There is a town called Baarle. No, in fact there is a town called Baarle-Hertog, which is Belgian, and a town called Baarle-Nassau, which is Dutch. Except they are one town really, several miles north of Belgium. Seriously! The border separating Baarle from Baarle is not like those silly straight Saharan lines between Algeria and Mali or Niger, or the seemingly stencilled extremities of Wyoming. This border runs cock-a-hoop through houses, gardens and streets, it cuts parking metres in half before doubling back to do the same to the space it metres. Homes are dissected, each household's nationality determined by the location of its front door. Families sleep in different countries, often they don’t know which, they go to the toilet abroad. Twenty-two (22) pockets of Belgium are entirely surrounded by Holland. But, as the BBC notes, within those pockets are more enclaves, which are Dutch. Godverdomme, that’s complicated shiznit man!

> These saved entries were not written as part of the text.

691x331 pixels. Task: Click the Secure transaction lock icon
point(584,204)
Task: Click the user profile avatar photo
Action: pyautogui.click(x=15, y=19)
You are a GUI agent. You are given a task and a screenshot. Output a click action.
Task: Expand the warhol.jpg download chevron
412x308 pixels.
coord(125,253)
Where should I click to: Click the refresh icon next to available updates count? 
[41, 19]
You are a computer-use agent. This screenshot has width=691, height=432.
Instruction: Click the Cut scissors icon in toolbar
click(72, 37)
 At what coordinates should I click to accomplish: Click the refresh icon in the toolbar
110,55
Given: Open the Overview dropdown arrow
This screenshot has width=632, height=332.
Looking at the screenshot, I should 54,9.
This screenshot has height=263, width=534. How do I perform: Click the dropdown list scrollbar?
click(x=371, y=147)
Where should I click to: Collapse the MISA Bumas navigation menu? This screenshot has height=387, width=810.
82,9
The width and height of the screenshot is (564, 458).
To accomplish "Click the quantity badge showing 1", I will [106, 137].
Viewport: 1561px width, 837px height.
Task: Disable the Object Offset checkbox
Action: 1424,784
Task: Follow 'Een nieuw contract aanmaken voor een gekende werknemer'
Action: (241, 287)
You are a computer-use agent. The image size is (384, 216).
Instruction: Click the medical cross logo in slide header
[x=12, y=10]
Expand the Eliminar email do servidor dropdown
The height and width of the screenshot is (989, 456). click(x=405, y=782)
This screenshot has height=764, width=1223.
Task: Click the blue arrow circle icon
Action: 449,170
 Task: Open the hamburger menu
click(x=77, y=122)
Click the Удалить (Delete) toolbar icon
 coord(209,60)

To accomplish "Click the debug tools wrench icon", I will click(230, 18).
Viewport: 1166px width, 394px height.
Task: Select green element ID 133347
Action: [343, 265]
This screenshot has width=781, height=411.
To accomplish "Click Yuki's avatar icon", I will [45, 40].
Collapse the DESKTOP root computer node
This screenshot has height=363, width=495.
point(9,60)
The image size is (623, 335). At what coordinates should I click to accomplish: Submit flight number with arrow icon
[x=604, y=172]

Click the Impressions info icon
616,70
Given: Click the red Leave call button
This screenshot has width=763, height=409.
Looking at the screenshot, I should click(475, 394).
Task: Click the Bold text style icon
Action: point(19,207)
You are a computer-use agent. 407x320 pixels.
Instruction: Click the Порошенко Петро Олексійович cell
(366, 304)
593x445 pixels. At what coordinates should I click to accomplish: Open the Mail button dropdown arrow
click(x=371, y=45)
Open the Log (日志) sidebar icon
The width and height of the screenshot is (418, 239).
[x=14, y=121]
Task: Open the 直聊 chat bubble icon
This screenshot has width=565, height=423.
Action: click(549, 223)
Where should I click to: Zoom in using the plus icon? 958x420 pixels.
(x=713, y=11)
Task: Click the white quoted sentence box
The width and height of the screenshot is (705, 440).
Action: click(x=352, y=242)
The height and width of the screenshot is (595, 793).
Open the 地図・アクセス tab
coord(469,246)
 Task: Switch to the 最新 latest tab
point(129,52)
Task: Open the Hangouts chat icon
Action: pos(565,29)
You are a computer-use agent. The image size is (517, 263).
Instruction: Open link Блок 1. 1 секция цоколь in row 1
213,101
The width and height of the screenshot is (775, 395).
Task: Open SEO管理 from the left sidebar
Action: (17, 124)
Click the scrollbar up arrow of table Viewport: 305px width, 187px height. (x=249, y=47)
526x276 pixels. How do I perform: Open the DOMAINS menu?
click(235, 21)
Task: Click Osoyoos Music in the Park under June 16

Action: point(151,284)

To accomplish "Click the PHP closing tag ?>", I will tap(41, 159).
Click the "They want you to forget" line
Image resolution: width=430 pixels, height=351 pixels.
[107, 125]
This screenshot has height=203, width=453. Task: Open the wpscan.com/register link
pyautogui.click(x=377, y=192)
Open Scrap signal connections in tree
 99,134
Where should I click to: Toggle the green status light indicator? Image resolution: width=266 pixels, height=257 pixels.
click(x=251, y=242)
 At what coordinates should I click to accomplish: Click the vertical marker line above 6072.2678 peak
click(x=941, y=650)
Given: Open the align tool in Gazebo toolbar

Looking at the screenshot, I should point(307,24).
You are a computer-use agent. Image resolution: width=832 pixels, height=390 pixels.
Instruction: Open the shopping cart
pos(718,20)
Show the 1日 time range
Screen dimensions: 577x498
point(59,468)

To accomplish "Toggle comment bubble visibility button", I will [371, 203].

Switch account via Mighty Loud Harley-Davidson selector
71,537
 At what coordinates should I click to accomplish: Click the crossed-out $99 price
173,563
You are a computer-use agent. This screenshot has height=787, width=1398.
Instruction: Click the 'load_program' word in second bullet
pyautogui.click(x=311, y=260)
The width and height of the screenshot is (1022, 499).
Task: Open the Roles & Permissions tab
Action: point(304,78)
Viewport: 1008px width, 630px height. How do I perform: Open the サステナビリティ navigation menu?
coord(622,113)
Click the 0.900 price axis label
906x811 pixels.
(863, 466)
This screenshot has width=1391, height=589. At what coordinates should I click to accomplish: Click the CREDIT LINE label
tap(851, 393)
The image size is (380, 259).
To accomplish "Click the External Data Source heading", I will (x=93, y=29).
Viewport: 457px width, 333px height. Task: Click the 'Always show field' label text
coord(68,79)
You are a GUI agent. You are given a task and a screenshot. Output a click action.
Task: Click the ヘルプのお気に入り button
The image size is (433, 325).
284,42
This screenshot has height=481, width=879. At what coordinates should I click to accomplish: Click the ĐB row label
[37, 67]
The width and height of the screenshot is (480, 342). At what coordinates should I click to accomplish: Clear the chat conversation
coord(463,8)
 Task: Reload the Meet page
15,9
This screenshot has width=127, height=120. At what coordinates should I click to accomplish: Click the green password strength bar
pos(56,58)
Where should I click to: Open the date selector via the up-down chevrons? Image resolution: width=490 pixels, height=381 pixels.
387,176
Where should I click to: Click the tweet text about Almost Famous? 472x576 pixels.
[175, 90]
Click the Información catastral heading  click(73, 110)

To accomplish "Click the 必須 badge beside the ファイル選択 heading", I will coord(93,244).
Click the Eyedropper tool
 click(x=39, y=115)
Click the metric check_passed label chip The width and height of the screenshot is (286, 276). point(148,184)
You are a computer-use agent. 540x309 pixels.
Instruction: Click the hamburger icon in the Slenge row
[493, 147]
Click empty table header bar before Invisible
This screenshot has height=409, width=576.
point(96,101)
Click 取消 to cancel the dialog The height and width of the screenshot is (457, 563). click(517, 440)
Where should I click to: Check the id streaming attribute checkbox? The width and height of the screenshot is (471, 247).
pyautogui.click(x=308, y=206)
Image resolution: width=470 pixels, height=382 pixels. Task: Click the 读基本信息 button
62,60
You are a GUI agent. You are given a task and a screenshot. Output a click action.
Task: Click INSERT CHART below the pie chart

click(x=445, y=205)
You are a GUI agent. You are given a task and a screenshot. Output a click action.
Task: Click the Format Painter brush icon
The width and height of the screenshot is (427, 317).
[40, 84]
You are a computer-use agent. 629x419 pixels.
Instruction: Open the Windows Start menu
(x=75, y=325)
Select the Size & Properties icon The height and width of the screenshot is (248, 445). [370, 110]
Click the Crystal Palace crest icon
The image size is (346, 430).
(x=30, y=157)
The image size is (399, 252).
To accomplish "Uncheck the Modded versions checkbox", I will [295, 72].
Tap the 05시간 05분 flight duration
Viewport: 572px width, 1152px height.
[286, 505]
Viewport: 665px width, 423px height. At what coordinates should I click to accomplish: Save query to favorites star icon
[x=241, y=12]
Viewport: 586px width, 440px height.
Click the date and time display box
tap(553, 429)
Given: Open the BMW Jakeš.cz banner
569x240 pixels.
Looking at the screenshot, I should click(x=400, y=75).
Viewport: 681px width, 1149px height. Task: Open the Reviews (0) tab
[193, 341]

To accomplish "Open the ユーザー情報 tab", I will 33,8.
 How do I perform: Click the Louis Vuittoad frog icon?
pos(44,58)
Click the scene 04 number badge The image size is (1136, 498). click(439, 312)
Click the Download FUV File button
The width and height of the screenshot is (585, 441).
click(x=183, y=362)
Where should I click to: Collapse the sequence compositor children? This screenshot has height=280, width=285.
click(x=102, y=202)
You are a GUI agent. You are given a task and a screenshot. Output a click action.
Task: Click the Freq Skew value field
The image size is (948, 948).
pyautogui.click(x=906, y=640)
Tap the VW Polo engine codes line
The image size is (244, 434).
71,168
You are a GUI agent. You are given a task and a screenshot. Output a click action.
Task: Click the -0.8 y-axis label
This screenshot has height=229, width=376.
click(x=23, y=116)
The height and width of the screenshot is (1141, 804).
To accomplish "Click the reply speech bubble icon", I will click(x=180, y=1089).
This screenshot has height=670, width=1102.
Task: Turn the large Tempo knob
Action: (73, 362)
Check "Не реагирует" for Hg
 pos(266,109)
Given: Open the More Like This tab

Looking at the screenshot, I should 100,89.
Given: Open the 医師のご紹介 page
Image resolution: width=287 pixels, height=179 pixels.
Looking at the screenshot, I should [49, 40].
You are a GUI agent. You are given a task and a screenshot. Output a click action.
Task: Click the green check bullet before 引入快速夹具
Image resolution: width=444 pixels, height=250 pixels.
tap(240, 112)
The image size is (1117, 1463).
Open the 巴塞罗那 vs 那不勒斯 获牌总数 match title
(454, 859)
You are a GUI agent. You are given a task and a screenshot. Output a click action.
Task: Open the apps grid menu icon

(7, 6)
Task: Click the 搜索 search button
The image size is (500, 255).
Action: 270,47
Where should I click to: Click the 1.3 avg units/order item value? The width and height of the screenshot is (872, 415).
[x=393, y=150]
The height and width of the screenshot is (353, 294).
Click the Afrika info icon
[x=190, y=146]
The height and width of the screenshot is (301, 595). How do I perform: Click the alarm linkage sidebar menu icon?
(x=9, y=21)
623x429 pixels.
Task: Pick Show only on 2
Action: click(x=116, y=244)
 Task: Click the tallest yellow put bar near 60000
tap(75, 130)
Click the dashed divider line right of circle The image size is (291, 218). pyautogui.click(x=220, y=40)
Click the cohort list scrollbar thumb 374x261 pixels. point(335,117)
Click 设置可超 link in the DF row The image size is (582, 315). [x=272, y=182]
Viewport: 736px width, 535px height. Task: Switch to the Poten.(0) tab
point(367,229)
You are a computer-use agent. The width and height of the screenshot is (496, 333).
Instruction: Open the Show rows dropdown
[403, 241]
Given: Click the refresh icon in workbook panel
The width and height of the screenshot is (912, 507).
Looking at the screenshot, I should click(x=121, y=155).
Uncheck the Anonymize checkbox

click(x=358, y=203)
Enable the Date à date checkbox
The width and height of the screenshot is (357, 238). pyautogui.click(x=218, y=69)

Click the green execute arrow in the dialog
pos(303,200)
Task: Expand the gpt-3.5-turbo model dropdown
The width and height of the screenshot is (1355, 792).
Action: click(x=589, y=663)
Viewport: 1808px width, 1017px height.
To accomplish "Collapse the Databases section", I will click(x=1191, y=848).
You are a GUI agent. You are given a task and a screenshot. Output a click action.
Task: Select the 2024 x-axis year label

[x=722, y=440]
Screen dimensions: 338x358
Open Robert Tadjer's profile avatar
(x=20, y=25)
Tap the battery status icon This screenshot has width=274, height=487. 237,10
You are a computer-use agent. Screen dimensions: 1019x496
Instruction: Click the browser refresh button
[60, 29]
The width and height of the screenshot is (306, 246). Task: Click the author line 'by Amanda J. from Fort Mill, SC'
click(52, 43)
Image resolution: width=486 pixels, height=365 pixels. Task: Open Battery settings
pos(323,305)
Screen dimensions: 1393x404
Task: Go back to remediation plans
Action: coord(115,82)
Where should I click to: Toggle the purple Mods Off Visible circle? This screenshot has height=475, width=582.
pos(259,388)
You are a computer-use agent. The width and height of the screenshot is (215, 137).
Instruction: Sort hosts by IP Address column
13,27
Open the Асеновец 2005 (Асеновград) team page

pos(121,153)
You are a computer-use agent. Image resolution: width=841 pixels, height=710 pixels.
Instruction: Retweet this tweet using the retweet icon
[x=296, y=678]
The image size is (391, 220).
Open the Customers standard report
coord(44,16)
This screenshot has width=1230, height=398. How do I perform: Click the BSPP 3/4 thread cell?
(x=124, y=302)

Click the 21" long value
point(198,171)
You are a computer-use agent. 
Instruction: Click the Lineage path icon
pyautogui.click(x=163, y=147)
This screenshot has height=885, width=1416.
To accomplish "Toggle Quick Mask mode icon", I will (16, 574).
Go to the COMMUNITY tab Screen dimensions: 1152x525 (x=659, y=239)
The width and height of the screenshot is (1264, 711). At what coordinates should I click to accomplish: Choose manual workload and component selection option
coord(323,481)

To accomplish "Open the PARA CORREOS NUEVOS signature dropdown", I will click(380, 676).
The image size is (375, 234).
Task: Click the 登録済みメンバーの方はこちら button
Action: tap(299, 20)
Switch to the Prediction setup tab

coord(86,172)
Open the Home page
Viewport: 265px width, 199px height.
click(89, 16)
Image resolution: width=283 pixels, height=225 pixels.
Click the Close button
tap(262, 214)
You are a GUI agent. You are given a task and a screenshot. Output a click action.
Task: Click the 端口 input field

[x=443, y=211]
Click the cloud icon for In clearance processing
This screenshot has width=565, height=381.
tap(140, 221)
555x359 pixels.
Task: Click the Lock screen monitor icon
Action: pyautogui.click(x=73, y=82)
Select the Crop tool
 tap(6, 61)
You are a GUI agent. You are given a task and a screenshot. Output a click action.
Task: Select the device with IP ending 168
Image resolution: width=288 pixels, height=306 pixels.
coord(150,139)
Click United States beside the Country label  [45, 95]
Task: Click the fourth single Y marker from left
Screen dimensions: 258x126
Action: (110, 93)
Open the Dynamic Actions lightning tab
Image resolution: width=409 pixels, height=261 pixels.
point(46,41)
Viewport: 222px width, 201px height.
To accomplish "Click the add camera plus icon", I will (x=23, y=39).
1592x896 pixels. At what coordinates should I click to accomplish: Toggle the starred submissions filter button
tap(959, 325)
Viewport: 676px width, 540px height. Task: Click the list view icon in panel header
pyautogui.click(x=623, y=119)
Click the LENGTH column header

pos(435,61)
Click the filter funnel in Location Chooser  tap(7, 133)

“One local mother named Vivian was forced by her husband's national pride into an international relocation.

"I am Dutch and my daughter is Belgian because my husband is Belgian," she says.

"But he won't live in Holland. He won't have a yellow number plate on his car. So we had to move countries. But it was not so far." 

Several kilometers to the west, there is the southernmost section of Dutch province Zeeland (that of New Zealand fame). While not quite displaying a Baarlesque bipolarity it does have its issues. It doesn’t quite touch the rest of the Netherlands but shares a rather long border with Belgium. All of which means that your author knows a fellow from Zeeland who supports both Feyenoord and Club Bruges. Feyenoord because he’s Dutch. Club Bruges because its closer, because he can go to a game there without getting into a boat. And because (I’ve always wanted to start a sentence with ‘and because’!) it’s handy whenever Feyenoord have just lost 10-0 to PSV Eindhoven (ten-nil). Godverdomme that’s quite a beating man! 

Belgian results below, Dutch table here:

Anderlecht 2-0 Westerlo

Cercle Brugge 2-1 Eupen

Lokeren 0-1 Club Brugge

KV Mechelen 5-1 Germinal Beerschot

Kortrijk 1-0 Racing Genk

Lierse 0-0 Zulte Waregem

Sint Truiden 3-2 Charleroi

Standard Liege 2-1 AA Gent

Posted by Charles le Roi on October 25, 2010 | Permalink | Comments (1)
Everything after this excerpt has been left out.